Ironically, The Penguin Modern Painters: Edward Burra, is the only landscape cover in the box. I’m grateful to The Perfect Library for re-introducing me to Burra’s work.

Still She Wished for Company

Still She Wished for Company – Margaret Irwin. The Bodley Head, 1937.

Still She Wished for CompanyMargaret Irwin’s best-known work is a trilogy of novels about Queen Elizabeth I. The first of these, Young Bess, was made into a Hollywood movie starring Jean Simmons as the young Queen, Stewart Granger as the suave, handsome Thomas Seymour, and the not so suave and handsome Charles Laughton as Elizabeth’s father, Henry VIII.

Irwin also wrote two novels about James Graham, 1st Marquis of Montrose, who fought a civil war in Scotland on behalf of the English king, Charles I. Montrose achieved a number of spectacular victories but met a sticky end in Edinburgh in 1650. Wikipedia records his cause of death simply as “execution” although, in true Game of Thrones fashion, his head was mounted on a spike outside Edinburgh Cathedral. To make absolutely certain he wasn’t going to reappear from beyond the grave his limbs were sent to Glasgow, Perth, Stirling and Aberdeen. You can imagine the scene in a tenement flat in Glasgow,

“What was that in this morning’s post Morag?”

“Och, it was only one of Lord Montrose’s legs dear…”

Young_Bess_

Still She Wished for Company…

Irwin also wrote a number of ghost stories and two fantasy novels; the first of these, published in 1924, was Still She Wished For Company.

The story moves between the 1920s and the 1770s, following two heroines; 20th century Jan Challard, from London, and 18th century Juliana Clare, the daughter of an aristocratic Berkshire family. The two heroines see one another from time to time through a magical time slip, but never actually meet.
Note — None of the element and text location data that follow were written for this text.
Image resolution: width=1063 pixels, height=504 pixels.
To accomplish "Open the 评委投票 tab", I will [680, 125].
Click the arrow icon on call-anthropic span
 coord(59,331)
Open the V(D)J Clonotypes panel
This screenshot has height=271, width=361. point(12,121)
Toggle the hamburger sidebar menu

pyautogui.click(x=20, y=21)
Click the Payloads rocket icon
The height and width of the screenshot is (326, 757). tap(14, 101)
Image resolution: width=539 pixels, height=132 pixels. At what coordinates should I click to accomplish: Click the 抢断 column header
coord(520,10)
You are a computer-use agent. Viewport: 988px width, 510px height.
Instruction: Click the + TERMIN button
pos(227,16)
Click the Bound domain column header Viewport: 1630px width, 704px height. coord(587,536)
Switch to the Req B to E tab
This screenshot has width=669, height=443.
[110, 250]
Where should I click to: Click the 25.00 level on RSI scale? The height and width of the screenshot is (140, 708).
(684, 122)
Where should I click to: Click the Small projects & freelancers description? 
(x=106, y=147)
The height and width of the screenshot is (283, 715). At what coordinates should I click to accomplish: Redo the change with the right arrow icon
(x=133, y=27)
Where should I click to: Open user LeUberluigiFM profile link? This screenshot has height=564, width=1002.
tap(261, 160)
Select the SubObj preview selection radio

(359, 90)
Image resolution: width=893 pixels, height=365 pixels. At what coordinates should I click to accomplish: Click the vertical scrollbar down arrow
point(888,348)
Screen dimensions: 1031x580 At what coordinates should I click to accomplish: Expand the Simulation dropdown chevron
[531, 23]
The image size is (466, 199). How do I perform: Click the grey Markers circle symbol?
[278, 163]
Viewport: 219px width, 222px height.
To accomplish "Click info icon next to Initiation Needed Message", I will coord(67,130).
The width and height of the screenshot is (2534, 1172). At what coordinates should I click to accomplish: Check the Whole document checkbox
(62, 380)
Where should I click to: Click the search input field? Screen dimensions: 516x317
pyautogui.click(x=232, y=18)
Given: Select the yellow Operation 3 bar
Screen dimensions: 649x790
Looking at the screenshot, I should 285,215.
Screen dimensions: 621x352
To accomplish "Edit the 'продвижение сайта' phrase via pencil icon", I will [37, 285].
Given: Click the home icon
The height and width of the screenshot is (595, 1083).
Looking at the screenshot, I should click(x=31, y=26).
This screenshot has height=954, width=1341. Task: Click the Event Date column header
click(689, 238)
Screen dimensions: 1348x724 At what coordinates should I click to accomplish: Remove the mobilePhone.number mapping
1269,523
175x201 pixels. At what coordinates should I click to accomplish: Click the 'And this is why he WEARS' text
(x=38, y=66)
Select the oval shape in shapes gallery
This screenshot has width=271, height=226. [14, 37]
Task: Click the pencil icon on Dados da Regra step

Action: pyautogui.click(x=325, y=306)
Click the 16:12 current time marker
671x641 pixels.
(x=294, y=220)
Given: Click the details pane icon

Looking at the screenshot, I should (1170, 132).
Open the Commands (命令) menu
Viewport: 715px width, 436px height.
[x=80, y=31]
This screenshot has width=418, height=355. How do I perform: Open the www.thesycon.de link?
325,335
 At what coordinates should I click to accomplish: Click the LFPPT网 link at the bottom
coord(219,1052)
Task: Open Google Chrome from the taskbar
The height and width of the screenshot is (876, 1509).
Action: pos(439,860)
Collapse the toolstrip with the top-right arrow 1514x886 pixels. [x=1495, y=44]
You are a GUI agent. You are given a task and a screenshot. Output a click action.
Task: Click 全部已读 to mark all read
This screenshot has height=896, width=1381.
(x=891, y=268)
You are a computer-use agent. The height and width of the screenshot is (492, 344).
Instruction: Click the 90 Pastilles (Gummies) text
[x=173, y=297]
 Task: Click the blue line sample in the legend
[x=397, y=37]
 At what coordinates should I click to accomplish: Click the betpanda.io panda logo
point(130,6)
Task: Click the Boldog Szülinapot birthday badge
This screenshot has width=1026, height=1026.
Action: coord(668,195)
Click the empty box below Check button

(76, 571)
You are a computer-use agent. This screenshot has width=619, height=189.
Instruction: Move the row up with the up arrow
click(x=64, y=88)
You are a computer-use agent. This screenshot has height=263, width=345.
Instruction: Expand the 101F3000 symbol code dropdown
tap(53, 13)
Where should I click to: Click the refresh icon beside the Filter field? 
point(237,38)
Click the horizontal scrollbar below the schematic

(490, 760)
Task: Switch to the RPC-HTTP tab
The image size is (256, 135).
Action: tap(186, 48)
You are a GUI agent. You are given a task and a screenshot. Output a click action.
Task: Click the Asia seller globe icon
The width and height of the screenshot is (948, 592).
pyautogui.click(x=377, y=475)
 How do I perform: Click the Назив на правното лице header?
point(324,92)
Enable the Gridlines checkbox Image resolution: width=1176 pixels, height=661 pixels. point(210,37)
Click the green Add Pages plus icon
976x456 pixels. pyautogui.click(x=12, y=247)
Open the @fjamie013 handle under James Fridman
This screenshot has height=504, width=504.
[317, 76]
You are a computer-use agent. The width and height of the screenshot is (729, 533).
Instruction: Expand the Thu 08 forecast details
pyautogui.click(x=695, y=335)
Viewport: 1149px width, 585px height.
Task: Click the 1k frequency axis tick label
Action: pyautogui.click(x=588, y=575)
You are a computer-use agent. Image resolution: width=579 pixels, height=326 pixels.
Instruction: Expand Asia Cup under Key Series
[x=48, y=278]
The title of the novel comes from the poem, The Strange Visitor, published in Joseph Jacobs’ 1890 anthology, English Fairy Tales. Like many of the tales collected by Jacobs it is terrifying. A woman sits at her spinning wheel and wishes for company. As she spins and wishes, a series of disembodied body parts arrive one by one, starting with the feet:

 “In came a pair of broad, broad soles, and sat down at the fireside; And still she sat, and still she span, and still she wished for company.

When the body is complete the woman asks it a series of questions culminating in,

“What did you come for?”

If I were writing a handbook for babysitters I would include the poem in the chapter, “How to Deal with Kids – and their Parents –  Who Give You a Hard Time”. It should be read aloud shortly before the parents arrive home. The final line is:

… “I came FOR YOU!”

If this is delivered with sufficient gusto, accompanied by a quick change into a Halloween mask, the child will levitate from its bed, petrified with fear. The returning parents will then have to deal with the sleepless nights which follow and – if you’ve really put in a performance – several months of counseling.

Like The Strange Visitor, Montrose’s mangled body was reassembled.  Eleven years after his execution he was given a state funeral in Edinburgh.